Di tengah perjalanan ketika Maria hendak menyebrang, seorang pengendara motor melaju kencang dan tak sadar ada orang yang lewat. Maria yang saat ini melihat sepeda motor melaju kearahnya hanya bisa terpaku di tempat karena shock. Ketika motor itu hampir menabraknya, seseorang dari arah belakang memegang tangannya lalu menarik hingga mereka terguling bersama.
Pengendara motor yang melihat dua orang yang nyaris ditabraknya hanya menoleh singkat sebelum melajukan kembali motornya untuk kabur.
Debaran di hati Maria begitu menggila. Badannya pun masih bergetar shock. Saat ini kesadaraan Maria benar-benar terguncang sampai tak sadar dirinya kini sedang dalam pelukan seseorang.
"Tenang. Kakak di sini, kakak memelukmu. Jangan takut, Uri!" Bisikan menenangkan itu ampuh membuat badan bergetar Maria rileks.
Setelah merasa lebih tenang. Barulah laki-laki itu melepaskan pelukannya pada Maria. Dia memandang Maria penuh kasih. "Merasa lebih baik?"
Maria mengangguk. Setelah sadar dengan apa yang menimpanya, repleks Maria menjauhi tubuh laki-laki misterius yang madih menempel padanya. "Maaf, terlalu dekat." Maria meringis ketika menyadari raut kecewa orang yang menolongnya.
"Aku mengerti." Akunya dengan memaksakan tersenyum. Laki-laki itu memindai tubuh Maria dari atas ke bawah. "Apa ada yang terluka?" Tanyanya khwatir.
Maria ikut meneliti dan merasakan rasa di tubuhnya. Setelah di rasa tidak ada yang terasa sakit, Maria menggeleng sambil tersenyum.
"Syukurlah." Ucap laki-laki itu lega.
Maria membelalak terkejut begitu melihat ada darah di siku laki-laki yang telah menolongnya itu. "Sikumu berdarah. Itu harus cepat-cepat diobati!" Maria histeris karena darah itu tidak sedikit, bahkan sampai menetes ke aspal jalan.

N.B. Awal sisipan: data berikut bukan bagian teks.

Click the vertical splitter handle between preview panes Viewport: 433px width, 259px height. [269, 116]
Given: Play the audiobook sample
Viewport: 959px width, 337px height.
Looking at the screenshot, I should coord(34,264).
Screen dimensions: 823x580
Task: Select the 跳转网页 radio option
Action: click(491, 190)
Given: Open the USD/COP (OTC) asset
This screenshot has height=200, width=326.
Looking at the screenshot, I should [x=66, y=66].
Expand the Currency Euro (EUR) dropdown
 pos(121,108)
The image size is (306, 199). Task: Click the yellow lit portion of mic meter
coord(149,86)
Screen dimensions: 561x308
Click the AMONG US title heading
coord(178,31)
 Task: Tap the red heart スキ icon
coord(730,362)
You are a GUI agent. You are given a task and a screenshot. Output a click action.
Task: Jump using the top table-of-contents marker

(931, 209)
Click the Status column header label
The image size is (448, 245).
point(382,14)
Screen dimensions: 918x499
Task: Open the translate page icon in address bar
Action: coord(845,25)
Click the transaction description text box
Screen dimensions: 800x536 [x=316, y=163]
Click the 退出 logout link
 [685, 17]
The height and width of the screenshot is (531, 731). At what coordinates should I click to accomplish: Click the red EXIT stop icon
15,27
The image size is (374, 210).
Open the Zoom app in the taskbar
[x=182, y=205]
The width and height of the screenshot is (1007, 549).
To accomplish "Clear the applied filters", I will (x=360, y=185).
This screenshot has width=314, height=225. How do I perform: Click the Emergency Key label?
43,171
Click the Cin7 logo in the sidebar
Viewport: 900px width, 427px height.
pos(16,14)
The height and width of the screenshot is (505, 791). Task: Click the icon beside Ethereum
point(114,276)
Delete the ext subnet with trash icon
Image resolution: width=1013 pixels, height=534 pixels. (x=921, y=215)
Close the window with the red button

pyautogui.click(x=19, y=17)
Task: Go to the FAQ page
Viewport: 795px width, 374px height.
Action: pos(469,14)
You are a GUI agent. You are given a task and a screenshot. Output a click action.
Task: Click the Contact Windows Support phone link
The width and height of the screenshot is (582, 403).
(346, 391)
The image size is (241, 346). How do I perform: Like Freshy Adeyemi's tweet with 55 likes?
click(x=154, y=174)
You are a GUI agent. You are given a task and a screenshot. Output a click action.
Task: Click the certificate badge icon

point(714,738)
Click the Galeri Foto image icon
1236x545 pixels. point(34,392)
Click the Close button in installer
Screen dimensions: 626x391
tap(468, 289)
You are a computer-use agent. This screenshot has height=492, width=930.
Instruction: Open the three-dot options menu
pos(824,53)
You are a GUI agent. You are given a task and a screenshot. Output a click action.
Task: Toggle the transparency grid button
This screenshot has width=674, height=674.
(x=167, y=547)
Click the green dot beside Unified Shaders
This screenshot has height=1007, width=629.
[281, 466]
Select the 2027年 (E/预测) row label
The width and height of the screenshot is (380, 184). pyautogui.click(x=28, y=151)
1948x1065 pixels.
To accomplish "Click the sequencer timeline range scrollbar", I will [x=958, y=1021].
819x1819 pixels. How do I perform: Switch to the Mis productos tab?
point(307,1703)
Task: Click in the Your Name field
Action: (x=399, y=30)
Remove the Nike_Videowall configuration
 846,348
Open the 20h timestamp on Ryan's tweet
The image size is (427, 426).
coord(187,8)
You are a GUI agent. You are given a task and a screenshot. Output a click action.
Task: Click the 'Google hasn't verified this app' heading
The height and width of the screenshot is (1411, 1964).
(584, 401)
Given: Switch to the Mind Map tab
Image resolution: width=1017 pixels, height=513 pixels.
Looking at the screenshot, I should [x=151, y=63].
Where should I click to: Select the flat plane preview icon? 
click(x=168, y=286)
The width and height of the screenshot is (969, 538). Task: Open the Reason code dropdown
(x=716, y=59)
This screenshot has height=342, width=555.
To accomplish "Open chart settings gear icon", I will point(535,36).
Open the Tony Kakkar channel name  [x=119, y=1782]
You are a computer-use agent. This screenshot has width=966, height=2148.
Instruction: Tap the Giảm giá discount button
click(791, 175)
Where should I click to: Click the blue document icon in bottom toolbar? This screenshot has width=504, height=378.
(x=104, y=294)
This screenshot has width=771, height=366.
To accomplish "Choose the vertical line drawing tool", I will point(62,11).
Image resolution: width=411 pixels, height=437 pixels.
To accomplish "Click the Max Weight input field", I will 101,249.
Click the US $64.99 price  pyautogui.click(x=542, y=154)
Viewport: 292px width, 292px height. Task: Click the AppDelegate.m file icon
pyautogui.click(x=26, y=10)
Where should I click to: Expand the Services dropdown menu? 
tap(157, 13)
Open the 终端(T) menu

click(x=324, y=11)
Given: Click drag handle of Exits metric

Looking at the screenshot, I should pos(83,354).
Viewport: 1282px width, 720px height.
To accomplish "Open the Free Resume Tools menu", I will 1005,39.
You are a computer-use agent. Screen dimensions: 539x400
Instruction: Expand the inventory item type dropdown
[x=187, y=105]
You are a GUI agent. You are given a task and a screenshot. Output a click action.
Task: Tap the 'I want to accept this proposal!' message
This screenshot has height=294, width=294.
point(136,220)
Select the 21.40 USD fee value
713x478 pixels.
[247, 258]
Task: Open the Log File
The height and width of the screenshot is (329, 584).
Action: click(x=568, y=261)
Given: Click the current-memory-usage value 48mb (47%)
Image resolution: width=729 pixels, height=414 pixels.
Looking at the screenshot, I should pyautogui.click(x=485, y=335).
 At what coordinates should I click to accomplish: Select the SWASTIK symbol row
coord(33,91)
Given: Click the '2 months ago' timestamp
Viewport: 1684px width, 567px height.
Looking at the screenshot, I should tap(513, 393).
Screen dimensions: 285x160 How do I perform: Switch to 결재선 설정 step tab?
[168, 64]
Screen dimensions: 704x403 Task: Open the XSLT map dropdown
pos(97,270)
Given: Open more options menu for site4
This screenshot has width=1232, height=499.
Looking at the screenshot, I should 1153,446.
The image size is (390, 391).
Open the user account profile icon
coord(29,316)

Laki-laki itu meringis melihat wajah khawatir Maria. Sikunya memang nyeri. Namun, demi menenangkan perempuan yang histeris di depannya laki-laki itu berusaha untuk tersenyjm menenangkan. "Ini tidak parah, kok. Kamu tidak usah khawatir begitu, saya padti mengobatinya."
Maria mengangguk walau masih ada sisa kekhawatiran dari raut wajahnya. Mari mendongak untuk melihat wajah penolongnya, merasa familiar dengan sosok laki-laki di depannya. Maria mengingat-ngitat sepertinya mereka pernah bertemu. "Apa kita pernah beretemu?"
"Menurutmu?" Laki-laki itu malah balik bertanya. Senyum usil jelas terpampang di wajah tampannya.
Maria mencebikan bibirnya karena tidak bisa menggali ingatannya tentang laki-laki ini. "Kurasa saya salah orang?" Akunya sambil menggaruk pipi bingung. Kenapa tadi, dia begitu yakin kalau pernah ketemu sama laki-laki ini. Mungkinkah hanya mirip dengan seseorang?
Laki-laki itu mendesah pasarah. "Kita beretemu di kedai bubur ayamnya Mang Ahmad. Ingat?" Dia memandang Maria penuh harap. Laki-laki itu lebih berharap kalau Maria akan mengingat sosoknya dulu.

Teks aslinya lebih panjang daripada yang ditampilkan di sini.